Ketika hasil penelitian yang dikecualikan, perkiraan dikumpulkan menunjukkan perbedaan yang lebih
besar tanpa heterogenitas (berarti perbedaan = -1,83, CI = -2,45 untuk -1,21, I2 = 0%).
Risiko bias seleksi dalam kualitas metodologis dari studi yang dimasukkan adalah masalah.
Meskipun setiap studi mengklaim bahwa semua peserta mereka dialokasikan secara acak untuk setiap
kelompok pengobatan, rincian tentang pengacakan dan penyembunyian alokasi tidak tersedia. Terlepas
dari kekurangan ini, kami melakukan meta-analisis karena setiap studi membahas perbandingan antara
intervensi dan kontrol mereka. Meskipun blinding tidak dijamin dalam semua penelitian mengingat
karakteristik pengobatan yang ditawarkan, kami percaya bahwa itu mungkin tidak mengarah pada bias
kinerja atau bias deteksi. Di antara tiga ulasan sistematis sebelumnya tentang topik yang sama,
penelitian oleh Wakai et al. [10] menilai hanya risiko bias terkait pengacakan dan pembutakan, dan
penelitian lain menggunakan alat lain untuk penilaian [9,11]. Dengan demikian, membandingkan hasil
mereka dengan kami tidak sepenuhnya berlaku. Namun, penilaian mereka sesuai dengan penilaian
kami untuk risiko bias yang sama.
Penelitian kami memiliki beberapa keterbatasan. Pertama, meskipun kami melakukan analisis
subkelompok sesuai dengan kriteria yang ditentukan sebelumnya (yaitu subtipe PTX), faktor-faktor
lain yang mungkin menimbulkan heterogenitas klinis tidak dievaluasi, termasuk perbedaan tingkat
keparahan pasien dan kompetensi praktisi, dan rincian dalam penerapan prosedur; Namun, informasi
tersebut tidak dapat diakses. Terlebih lagi, mengingat rendahnya jumlah studi yang dimasukkan,
beberapa analisis subkelompok sesuai dengan berbagai faktor mungkin menyebabkan hasil positif
palsu. Kedua, hasil dari dua uji coba terkontrol yang dipublikasikan yang diterbitkan sebagai proses
konferensi hanya dalam bentuk abstrak tidak digabungkan karena mereka sesuai dengan kriteria
eksklusi yang ditentukan sebelumnya, dan penilaian kualitas mereka tidak mungkin. Ketiga, semua
studi termasuk memiliki jumlah peserta yang relatif kecil. Terakhir, karena sejumlah kecil studi yang
dimasukkan, kemungkinan bias publikasi tidak dapat dinilai. Namun, kami melakukan pencarian
tambahan untuk uji klinis berkelanjutan yang sesuai di 'ClinicalTrials.gov', dan tidak ada yang
ditemukan.
Kesimpulan
Dalam ulasan ini, kami mengevaluasi studi yang membandingkan efektivitas ITD dengan dua
metode invasif (aspirasi dan kateterisasi yang terhubung dengan katup satu arah) untuk pendekatan
awal dalam manajemen PTX. Sementara ITD lebih efektif daripada aspirasi dalam resolusi awal PTX,
tingkat kekambuhan dalam 1 tahun tidak berbeda antara pendekatan awal, dan lama tinggal lebih
pendek dengan aspirasi. Secara keseluruhan, saat ini, tidak ada bukti yang cukup untuk menentukan
kemanjuran dan keamanan aspirasi dibandingkan ITD dalam manajemen PTX pada orang dewasa.

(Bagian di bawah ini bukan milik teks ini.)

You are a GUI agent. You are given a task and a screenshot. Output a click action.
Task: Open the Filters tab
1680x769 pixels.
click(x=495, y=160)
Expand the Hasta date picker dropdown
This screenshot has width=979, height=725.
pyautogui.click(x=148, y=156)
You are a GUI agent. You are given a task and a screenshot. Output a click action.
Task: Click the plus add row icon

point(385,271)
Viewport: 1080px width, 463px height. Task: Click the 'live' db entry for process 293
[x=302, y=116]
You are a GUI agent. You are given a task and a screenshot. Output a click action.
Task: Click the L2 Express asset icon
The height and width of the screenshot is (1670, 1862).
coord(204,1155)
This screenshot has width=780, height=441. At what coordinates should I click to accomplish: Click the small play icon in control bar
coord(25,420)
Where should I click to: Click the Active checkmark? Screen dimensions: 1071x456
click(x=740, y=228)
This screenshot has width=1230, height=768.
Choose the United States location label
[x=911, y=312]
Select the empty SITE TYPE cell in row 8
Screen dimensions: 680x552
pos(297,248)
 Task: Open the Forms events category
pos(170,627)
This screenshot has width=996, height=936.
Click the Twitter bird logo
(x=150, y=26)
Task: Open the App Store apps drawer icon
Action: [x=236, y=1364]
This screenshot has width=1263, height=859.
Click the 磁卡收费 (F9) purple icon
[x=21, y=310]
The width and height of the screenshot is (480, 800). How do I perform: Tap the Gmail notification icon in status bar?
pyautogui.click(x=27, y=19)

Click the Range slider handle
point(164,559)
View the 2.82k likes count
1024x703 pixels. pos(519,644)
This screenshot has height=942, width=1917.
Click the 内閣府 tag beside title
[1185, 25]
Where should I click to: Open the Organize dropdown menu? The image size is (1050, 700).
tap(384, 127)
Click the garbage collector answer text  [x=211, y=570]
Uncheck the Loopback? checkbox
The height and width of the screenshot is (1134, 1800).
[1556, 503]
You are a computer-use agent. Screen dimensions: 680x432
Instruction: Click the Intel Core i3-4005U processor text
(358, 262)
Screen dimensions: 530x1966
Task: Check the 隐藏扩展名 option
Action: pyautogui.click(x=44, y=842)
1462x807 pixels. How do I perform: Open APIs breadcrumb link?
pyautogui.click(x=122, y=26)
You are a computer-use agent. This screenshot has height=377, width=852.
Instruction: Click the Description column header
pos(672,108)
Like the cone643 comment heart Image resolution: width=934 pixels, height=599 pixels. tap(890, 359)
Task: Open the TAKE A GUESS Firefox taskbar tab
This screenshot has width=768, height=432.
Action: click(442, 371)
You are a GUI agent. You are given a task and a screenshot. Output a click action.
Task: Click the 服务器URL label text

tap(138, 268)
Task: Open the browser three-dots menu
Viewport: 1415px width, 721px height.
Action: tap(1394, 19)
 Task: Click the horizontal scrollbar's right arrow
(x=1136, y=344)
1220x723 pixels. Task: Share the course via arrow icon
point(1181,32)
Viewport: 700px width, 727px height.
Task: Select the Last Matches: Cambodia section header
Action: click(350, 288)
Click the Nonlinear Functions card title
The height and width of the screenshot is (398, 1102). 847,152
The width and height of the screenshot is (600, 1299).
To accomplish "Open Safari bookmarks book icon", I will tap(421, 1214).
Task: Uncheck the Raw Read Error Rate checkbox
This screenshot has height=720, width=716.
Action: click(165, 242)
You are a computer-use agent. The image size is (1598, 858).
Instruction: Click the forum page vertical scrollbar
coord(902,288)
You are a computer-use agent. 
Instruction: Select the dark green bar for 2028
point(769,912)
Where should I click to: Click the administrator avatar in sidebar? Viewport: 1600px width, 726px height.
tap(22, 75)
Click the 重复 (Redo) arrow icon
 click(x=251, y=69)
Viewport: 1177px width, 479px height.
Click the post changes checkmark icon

Efektivitas kateterisasi yang terhubung ke katup satu arah tidak meyakinkan karena jumlah penelitian
yang tidak mencukupi. Di masa depan, studi utama di mana faktor-faktor klinis heterogenitas dikontrol
dengan baik, diikuti oleh meta-analisis dari sejumlah besar studi tersebut, akan dibenarkan untuk
penentuan konklusif dari pendekatan invasif awal optimal untuk PTX.